This is our veganized version of the classic Libby’s Pumpkin Pie recipe.
2 Tablespoons ground flax seeds
4 Tablespoons water
3/4 cup sugar (we use evaporated cane juice)
1 teaspoon vanilla
1 teaspoon ground cinnamon
1/2 teaspoon ground ginger
1/4 teaspoon ground nutmeg
1/4 teaspoon ground cloves
1 15-ounce can pumpkin purée
1 1/2 cups coconut milk (1 13.5-ounce can)
2 tablespoons corn starch, potato starch, tapioca starch or arrowroot powder
1 unbaked 9-inch deep-dish pie shell.
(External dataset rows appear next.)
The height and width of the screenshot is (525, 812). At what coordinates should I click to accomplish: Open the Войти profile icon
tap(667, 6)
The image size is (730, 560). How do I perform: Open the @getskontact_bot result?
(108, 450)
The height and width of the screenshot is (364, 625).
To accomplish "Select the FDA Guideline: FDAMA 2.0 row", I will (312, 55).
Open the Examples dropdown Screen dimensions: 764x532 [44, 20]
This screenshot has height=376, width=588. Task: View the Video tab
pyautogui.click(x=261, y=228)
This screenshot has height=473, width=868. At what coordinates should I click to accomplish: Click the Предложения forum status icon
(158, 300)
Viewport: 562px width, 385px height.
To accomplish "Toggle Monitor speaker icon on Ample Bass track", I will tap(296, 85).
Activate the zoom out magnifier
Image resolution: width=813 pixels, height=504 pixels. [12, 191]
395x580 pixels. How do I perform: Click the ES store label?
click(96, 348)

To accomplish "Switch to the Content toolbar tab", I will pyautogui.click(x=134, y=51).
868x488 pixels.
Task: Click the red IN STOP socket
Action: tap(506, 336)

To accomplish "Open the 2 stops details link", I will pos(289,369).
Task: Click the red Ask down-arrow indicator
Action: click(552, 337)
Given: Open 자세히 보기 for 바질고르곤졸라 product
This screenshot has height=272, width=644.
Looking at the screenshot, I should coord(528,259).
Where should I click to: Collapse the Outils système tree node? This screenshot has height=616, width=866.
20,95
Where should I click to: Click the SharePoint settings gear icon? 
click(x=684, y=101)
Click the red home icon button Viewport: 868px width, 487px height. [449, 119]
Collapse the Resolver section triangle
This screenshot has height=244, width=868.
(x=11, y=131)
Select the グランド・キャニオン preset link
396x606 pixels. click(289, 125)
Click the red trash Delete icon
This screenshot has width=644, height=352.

Here’s our gluten-free pie crust recipe
Preheat oven to 350oF
in a small bowl, mix the flax seeds with 4 Tablespoons water. Let sit for 5 minutes. Then beat with a fork to make a light viscous, mixture.
Mix together sugar, spices and vanilla. Cream the sugar with the flax seed mixture.
In a large bowl, beat together pumpkin and coconut milk. Add in sugar/flax mixture.
Sift the starch and sprinkle into the pumpkin batter. Mix to incorporate.
Pour batter into pie shell.
Bake for 30 minutes. Cover pie with parchment paper or foil and bake another 30 minutes. Remove from oven and cool.